Une rhétorique des passions
« C’est avec les beaux sentiments qu’on fait de la mauvaise littérature », a écrit André Gide dans son Journal pour mettre l’accent sur la primauté des « passions tristes1 » en littérature. Le Jasmin noir se situe dans le sillage de cette conception, puisqu’il consacre le pathos qui ne doit pas être néanmoins considéré comme un domaine inférieur ou moins important. Charles Péguy note qu’« il faut renoncer à cette idée que le pathétique forme un royaume inférieur »2, et ajoute que « nous connaissons tous des passions qui sont claires comme des fontaines »3. D’ailleurs, les passions de la narratrice du Jasmin sont claires comme l’eau de roche. Pour les sublimer4, elle a choisi d’écrire trois lettres dans l’urgence : « Il est deux heures et demie du matin, une envie indomptable d’écrire, de t’écrire, m’envahit, me saisit, me cloue face à une feuille vierge assoiffée des caresses, des sillons d’un stylo bavard longtemps abstenu…»5. Cette entreprise d’écrire en urgence est comparable à celle de Cioran chez qui l’écriture est inévitable, ce qui fait penser à ce « coup de hache » de Kafka : « Dieu ne veut pas que j’écrive, mais moi je dois »6. Si la narratrice a décidé d’écrire ces lettres, ce n’est pas seulement dans le but de lutter contre l’oubli (l’oubli de soi), mais aussi de se débarrasser d’un fardeau qu’elle a dû supporter deux décennies : « vingt ans de gestation sont largement suffisants !7 ».
Les lettres sont adressées à une personne dont l’identité est hypothétique : les écrit-elle à un amant ou à un mari ? En effet, on ne saura celui à qui sont adressées les lettres qu’à la deuxième partie du roman. Il s’agit de son violeur qui est devenu « le banquier de [son] père8 ». Ce destinataire est la cause de sa déchirure qui la marquera toute sa vie : « Toi ! Ma déchirure familière, ma peur persévérante, mon ombre importune…9 ». Dès les premières pages, l’écriture plonge le lecteur dans un univers angoissant. Le titre et la couverture du roman en témoignent : un titre en couleur vermeil sur un fond noir. En effet, le titre appelle un couple antithétique : le noir et le blanc, c’est-à-dire la lumière et les ténèbres (La romancière a-t-elle été inspirée par l’oxymore de Gérard de Nerval « un soleil noir » ?). Toutes les composantes du « régime diurne de l’image » – pour renvoyer à Gilbert Durant – sont présentes en amont.
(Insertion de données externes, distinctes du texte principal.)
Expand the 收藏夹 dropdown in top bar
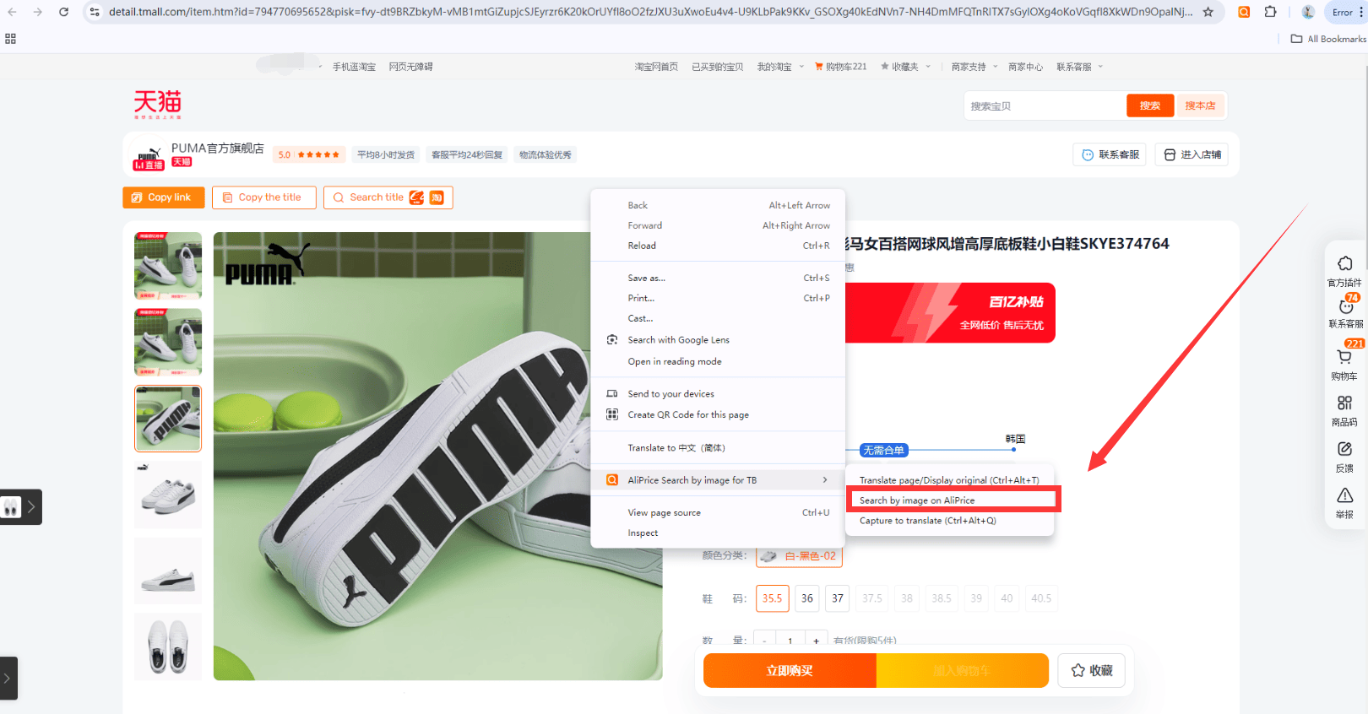Screen dimensions: 1368x714 pyautogui.click(x=905, y=67)
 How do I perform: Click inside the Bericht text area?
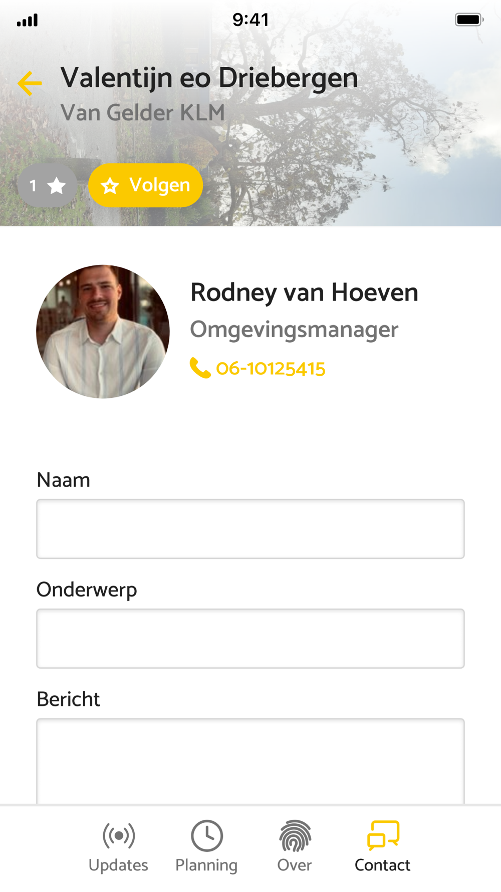click(251, 762)

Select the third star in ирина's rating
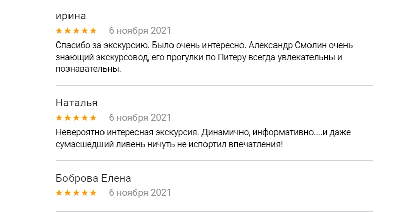pyautogui.click(x=76, y=30)

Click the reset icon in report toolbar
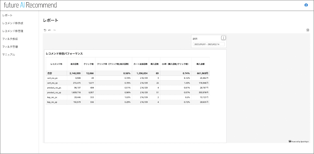point(45,30)
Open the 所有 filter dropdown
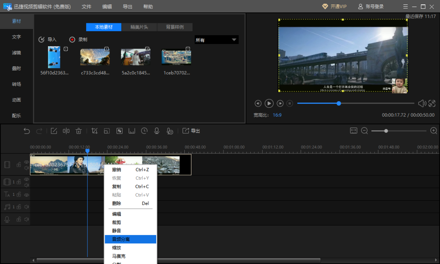This screenshot has height=264, width=440. 216,40
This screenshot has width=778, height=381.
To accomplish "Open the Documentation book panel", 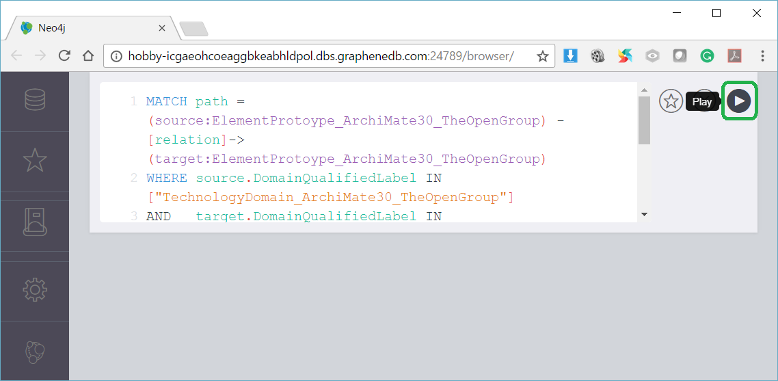I will point(35,221).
La narratrice évoque la nuit comme complice de l’écriture (« Nous avons la nuit et une liasse de feuilles voraces, à ton image, devant nous.10 »), et l’invoque comme une incantation, d’où les trois récurrences « il est deux heures et demie du matin ». La nuit hante et angoisse autant la narratrice que le lecteur : « Je vis dans une nuit infinie… une nuit infinie vit en moi… tu vis en moi… tu grandis en moi11 ». Certes, il ne s’agit pas de la nuit des amoureux en sérénade, où l’on voit un ciel constellé de mille étoiles et le clair de lune pour être « à contretemps du jour et de leur société12. » Ce n’est pas non plus la nuit mythologique qui interpelle Éros qui doit avancer dans l’obscurité pour ne pas voir la beauté exaltée de Psyché. La nuit – qui constitue l’imaginaire de la narratrice – est favorable à la rupture et à la syncope13. Cette nuit traduit le dilemme que vivait le personnage, ainsi que sa révolte, ce qui fait penser à la conception de la nuit chez Georges Bataille qui disait que « la nuit est elle-même la jeunesse et l’ivresse de la pensée ; elle est tant qu’elle est la nuit, le désaccord violent. Si l’homme est en désaccord violent avec lui-même, son ivresse printanière est la nuit…14 ». Cette expérience est digne d’une « expérience intérieure »15 au sens bataillen encore une fois, où la narratrice explore son intériorité en s’opposant à toute forme d’autorité et en remettant en questions les valeurs dominantes.
Entre deux cultures
Le désaccord caractérise la narratrice de ce roman qui est révoltée contre un ordre établi, tiraillée entre deux cultures : une qui est occidentale (française) et une autre qui est maghrébine (tunisienne) : « Ici je ne pense qu’à là-bas, je ne rêve que de là-bas, et là-bas, je n’arrive pas à me détacher d’ici, définitivement nostalgique…16 ». La société dont fait partie l’héroïne renferme tant de contradictions. Ainsi la narratrice écrit-elle à la onzième partie de la première lettre : «Tout est fait dans l’excès et la contradiction dans cette société, à la fois, si proche et si éloignée de mes attentes17 ». Elle conçoit son orientalité et sa tunisianité comme une entrave qui empêche son corps de se libérer. Ce corps est à la fois amoureux et blessé, et il est incapable d’une « scission douloureuse » et doit demeurer un corps polisé (conforme à une organisation et une stratification de la cité qui désavouent le corps féminin). Le corps amoureux, dans le roman, n’échappe pas au départage entre pays d’accueil et pays de naissance, entre tradition et liberté, entre parole et silence.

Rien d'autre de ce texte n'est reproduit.